━━━ Records for this exercise ━━━

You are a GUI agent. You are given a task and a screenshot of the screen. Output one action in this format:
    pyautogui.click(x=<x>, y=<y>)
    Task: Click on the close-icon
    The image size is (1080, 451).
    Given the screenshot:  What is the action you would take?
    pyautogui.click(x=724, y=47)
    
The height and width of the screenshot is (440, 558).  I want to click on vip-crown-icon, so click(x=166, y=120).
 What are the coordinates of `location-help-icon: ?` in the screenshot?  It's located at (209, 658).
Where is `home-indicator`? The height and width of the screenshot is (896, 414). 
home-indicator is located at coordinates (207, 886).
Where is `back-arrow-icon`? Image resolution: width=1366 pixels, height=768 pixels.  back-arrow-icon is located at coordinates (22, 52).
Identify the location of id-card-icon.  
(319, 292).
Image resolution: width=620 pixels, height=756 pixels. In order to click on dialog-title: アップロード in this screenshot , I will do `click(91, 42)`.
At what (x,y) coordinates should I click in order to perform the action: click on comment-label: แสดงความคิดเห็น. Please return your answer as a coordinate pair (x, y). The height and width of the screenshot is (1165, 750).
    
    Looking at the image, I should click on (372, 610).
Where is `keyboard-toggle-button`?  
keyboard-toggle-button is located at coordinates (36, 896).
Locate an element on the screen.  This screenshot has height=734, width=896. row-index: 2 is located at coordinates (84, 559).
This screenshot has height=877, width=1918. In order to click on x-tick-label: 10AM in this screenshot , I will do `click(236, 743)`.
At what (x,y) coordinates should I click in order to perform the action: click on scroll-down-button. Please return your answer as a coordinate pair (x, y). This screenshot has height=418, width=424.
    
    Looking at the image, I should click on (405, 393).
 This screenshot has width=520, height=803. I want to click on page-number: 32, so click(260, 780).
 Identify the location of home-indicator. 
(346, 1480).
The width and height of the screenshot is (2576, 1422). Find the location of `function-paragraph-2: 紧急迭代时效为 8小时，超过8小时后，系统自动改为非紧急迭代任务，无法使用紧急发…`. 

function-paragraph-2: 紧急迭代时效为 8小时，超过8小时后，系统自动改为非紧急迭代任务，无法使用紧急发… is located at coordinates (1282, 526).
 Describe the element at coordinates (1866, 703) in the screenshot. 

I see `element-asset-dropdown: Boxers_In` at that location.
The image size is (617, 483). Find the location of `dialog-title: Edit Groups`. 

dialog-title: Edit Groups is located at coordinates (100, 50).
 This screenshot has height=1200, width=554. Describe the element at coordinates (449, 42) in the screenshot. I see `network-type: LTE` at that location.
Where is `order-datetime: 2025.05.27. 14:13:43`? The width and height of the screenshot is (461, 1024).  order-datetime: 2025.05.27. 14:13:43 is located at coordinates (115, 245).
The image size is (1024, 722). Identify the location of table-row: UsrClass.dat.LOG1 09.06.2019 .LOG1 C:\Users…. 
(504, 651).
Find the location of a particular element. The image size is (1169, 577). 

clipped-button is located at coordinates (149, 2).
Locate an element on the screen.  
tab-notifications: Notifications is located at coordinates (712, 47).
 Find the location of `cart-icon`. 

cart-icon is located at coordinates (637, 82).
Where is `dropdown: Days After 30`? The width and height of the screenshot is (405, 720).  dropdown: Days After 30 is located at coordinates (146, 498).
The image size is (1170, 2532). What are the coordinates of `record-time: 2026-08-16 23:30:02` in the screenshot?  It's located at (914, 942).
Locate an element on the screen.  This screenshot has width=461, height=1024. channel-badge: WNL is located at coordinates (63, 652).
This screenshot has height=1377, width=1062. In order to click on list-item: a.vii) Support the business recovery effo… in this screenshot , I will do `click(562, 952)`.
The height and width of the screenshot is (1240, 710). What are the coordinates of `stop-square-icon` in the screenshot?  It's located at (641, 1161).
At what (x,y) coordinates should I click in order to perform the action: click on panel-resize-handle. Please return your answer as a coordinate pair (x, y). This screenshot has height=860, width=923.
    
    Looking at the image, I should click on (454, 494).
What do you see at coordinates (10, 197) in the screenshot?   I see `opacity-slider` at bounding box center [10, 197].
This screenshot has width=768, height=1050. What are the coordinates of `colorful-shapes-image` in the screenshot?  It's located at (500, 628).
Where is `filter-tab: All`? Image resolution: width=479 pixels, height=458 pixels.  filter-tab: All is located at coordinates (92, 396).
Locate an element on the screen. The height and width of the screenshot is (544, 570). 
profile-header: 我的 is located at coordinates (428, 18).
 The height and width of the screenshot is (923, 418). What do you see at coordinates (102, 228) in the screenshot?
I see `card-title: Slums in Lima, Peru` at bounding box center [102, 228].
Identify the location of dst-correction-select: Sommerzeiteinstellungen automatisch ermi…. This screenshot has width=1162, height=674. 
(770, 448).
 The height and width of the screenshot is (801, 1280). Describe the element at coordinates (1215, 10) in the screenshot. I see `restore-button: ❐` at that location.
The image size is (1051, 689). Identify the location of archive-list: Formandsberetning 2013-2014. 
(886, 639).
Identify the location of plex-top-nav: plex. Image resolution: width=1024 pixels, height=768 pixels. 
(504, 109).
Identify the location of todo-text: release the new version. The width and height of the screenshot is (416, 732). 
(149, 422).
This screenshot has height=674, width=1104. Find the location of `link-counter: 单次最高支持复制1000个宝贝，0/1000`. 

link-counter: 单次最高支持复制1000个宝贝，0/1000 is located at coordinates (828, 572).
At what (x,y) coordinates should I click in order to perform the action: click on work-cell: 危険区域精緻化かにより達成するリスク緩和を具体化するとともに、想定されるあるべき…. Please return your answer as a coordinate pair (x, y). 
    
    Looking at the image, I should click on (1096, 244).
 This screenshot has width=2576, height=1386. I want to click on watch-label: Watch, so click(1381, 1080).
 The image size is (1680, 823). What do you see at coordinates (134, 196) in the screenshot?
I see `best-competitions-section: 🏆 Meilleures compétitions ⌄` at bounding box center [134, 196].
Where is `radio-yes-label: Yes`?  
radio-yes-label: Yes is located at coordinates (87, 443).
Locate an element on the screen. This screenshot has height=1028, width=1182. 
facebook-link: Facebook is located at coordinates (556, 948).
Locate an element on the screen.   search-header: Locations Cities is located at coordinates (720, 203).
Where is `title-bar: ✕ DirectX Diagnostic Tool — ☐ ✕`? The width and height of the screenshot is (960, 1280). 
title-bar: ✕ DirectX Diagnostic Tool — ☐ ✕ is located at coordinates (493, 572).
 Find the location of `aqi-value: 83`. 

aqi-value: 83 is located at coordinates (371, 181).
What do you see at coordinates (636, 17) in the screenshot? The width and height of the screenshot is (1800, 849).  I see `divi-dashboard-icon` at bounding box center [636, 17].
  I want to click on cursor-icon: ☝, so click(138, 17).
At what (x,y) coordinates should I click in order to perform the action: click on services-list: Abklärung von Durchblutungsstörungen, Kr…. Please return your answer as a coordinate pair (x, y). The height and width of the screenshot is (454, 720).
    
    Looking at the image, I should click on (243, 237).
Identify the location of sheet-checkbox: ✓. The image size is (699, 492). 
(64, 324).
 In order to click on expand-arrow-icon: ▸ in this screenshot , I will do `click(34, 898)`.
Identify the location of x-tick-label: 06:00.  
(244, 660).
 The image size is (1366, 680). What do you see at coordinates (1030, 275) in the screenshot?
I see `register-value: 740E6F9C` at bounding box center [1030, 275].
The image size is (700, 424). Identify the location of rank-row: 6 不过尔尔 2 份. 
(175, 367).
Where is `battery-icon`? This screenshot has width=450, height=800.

━━━

= What needs to be done =
Write out the lines of the records from the one containing "is (960, 1280)." through the end of the records, both included, as they appear.

= Written reply =
Where is `title-bar: ✕ DirectX Diagnostic Tool — ☐ ✕`? The width and height of the screenshot is (960, 1280). 
title-bar: ✕ DirectX Diagnostic Tool — ☐ ✕ is located at coordinates (493, 572).
 Find the location of `aqi-value: 83`. 

aqi-value: 83 is located at coordinates (371, 181).
What do you see at coordinates (636, 17) in the screenshot? The width and height of the screenshot is (1800, 849).  I see `divi-dashboard-icon` at bounding box center [636, 17].
  I want to click on cursor-icon: ☝, so click(138, 17).
At what (x,y) coordinates should I click in order to perform the action: click on services-list: Abklärung von Durchblutungsstörungen, Kr…. Please return your answer as a coordinate pair (x, y). The height and width of the screenshot is (454, 720).
    
    Looking at the image, I should click on (243, 237).
Identify the location of sheet-checkbox: ✓. The image size is (699, 492). 
(64, 324).
 In order to click on expand-arrow-icon: ▸ in this screenshot , I will do `click(34, 898)`.
Identify the location of x-tick-label: 06:00.  
(244, 660).
 The image size is (1366, 680). What do you see at coordinates (1030, 275) in the screenshot?
I see `register-value: 740E6F9C` at bounding box center [1030, 275].
The image size is (700, 424). Identify the location of rank-row: 6 不过尔尔 2 份. 
(175, 367).
Where is `battery-icon`? This screenshot has width=450, height=800.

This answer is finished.